Part I, Title 9, Municipal Corporations Yatesville, Charter Amended:
Sex. XX. Be it further enacted by the authority aforesaid, that said town council shall have the power and authority to remove, or cause to be removed, all buildings, porches, steps, fences or other obstructions in or near the public streets, lanes or alleys of said town; to declare what shall be a nuisance and to abate the same, and to provide for the punishment of persons who may create, continue or suffer nuisances to exist; to prevent the establishment of any unwholesome or offensive business or establishment within the limits of the corporation; to compel the owner or user of any cellar, stable, pigsty, privy, sewer or any unwholesome or nauseous house or place to cleanse, abate or remove the same, at the expense of such owner or user, and to punish as provided by this charter for a failure to do so.
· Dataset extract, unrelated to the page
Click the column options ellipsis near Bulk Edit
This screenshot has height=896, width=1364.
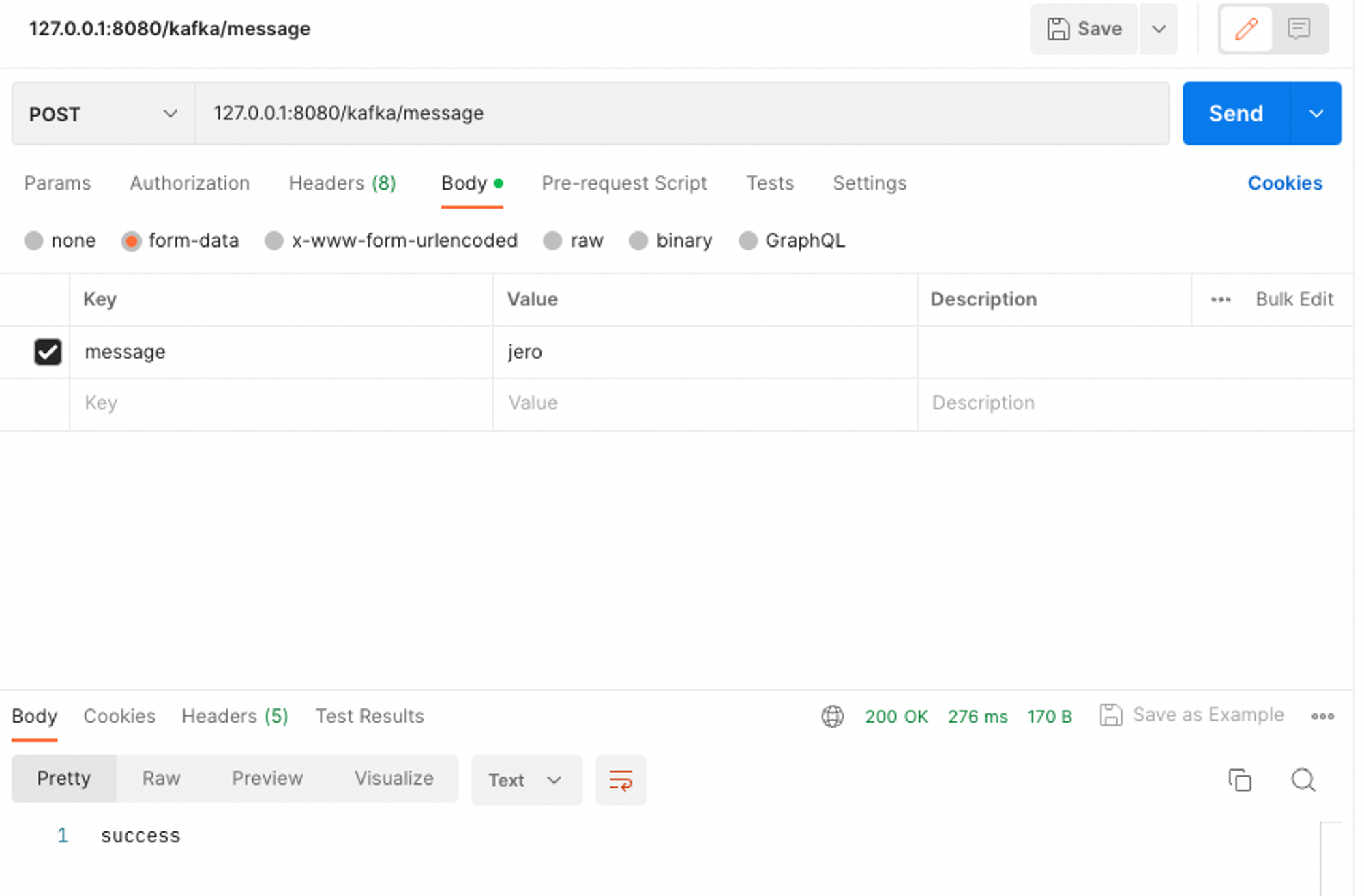[1220, 299]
The Yatesville City Council is hoping this section of their city charter will give them the power to prohibit a new business in town from erecting a tall lighted sign in front of it. The issue was discussed at the council’s meeting on Jan. 14.
The concern first arose in December, when it was learned that Dollar General had purchased a lot and home on Highway 74, torn down the house, and was building a store. Yatesville has no zoning ordinances, so the city council had no say in if or where the company could build its store, or in the design or installation of a lighted sign. That did not sit well with Council member Phyl Gatlin, who voiced her opposition to any “light pollution,” suggesting that a lit sign 10 or 12 feet off the ground would be annoying to residents living behind and across from the store.
The council decided at its December meeting to ask Upson County Planning and Zoning Director Doug Currier for his assistance in possibly developing zoning ordinances for the city. Currier was present at the Jan. 14 meeting.
Gatlin presented the council with copies of a section of the city charter she had found which she believes will allow the city to control what kind of sign will be allowed at Dollar General.
“I believe that entitles us to make that sign a nuisance, because Charlie Worthy does not deserve to have that sign in his backyard,” said Gatlin, referring to a resident whose property backs up to the Dollar General property. “It says that anything that we deem a nuisance, offensive, an obstruction - I don’t see how this can’t address that sign. At the very least, what we can do for him is keep that sign out of the air and from shining all over creation.”
“ When the store closes, the signs are off,” noted Mayor Cecil Moncrief. “They don’t burn all night long. They close at nine o’clock.”
“Well, that’s four hours in the winter time,” replied Gatlin. “What I want is the sign on the ground, so that it is not up in the air. I think this gives us the authority to make them put that sign down on the ground and not light it up. If we say that they can’t light the sign from within, that they have to light it with a floodlight or whatever, then that’s what they’ll have to do.”
The mayor asked Currier for any guidance, and Currier replied that there are only a couple things they can do.
“I think you’re already to the realm of calling your attorney,” said Currier. “Most places would not call a sign that doesn’t violate an ordinance a nuisance, so you’re already to call your attorney.
“The only thing I can suggest, pre-attorney, is a good merchant is going to try to fit in and work with the community that they’re in, so try to contact them.”
Mayor Moncrief stated he will take the charter section to the city’s attorney for her opinion.